Рыцари отставали, несколько раз чуть не теряли силуэт ведьмака в резких поворотах ветвистых улочек. Накинутые Мареком наспех поводья не помогали управлению лошадьми. Гуарин почти успешно поправлял узду на ходу, Серафим же было не до того – она успела ещё раз опорожнить желудок, чуть не слетев с коня. Ведьмак злился и старался не оборачиваться, чтобы лишний раз не видеть, как рыцари далеко.
Три стрелы лошадей пересекли Бан Глеан, чтобы бешено бьющееся, залитое эликсирами сердце Марека, пошло по швам. Ещё издали он выцепил: западные ворота закрыты на ночь. Ведьмак грязно выругался, но ходу не сбавил. Раньше они не закрывались. Раньше для ведьмака было секунду назад, раньше для людей было несколько лет назад, целую войну назад.

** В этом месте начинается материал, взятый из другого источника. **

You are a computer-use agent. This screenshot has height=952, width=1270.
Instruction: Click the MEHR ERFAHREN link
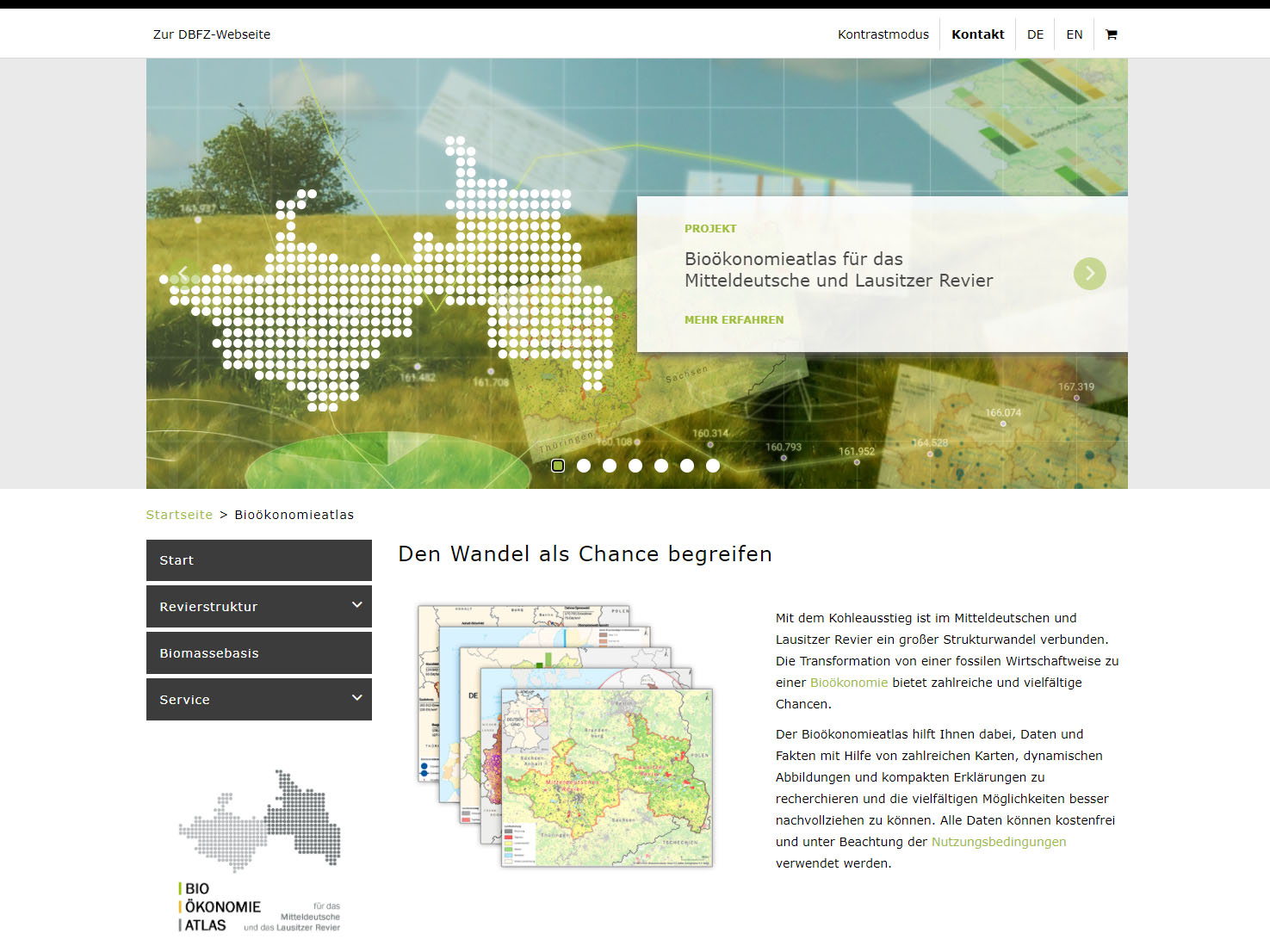(734, 319)
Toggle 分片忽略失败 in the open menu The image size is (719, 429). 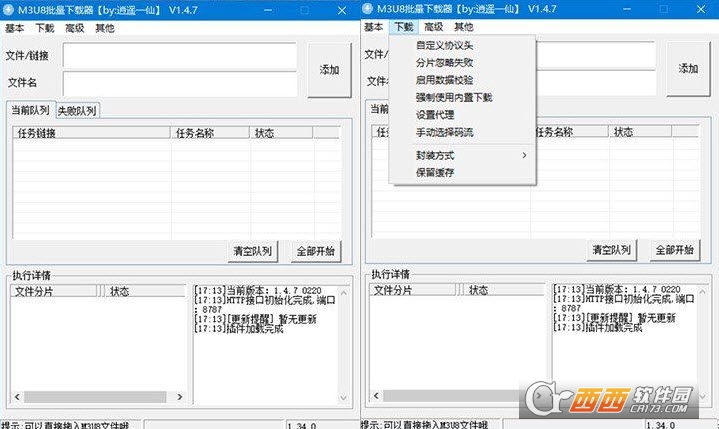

К западным воротам жался крошечный коридор калиток. Марек направил лошадь к ним, ударил Аардом по железным прутьям, прямо перед собой. Хмель перепугалась, но тратить последние силы на неё Яр не стал.
– Всё хорошо, – прорычал он лошади рвущимся голосом, далеким от голоса успокаивающего.
Они влетели в первую калитку. Марек не осознал, как ему повезло с отстающими рыцарями. Хмель врезалась во вторые двери и сбросила ведьмака. Аард Марека был слишком слабым, чтобы сорвать, да даже открыть, вторую дверь, оказавшуюся запертой на замок. Ведьмак перекатился, увернувшись от удара задних копыт. Не увернулся стражник, только вставший на ноги, сбитый кинетической волной секунду назад. Под копытами хрустнула шея – охранник был в шлеме. Мёртвое тело свалило Марека на землю. Снаружи послышались крики. Топот лошадей.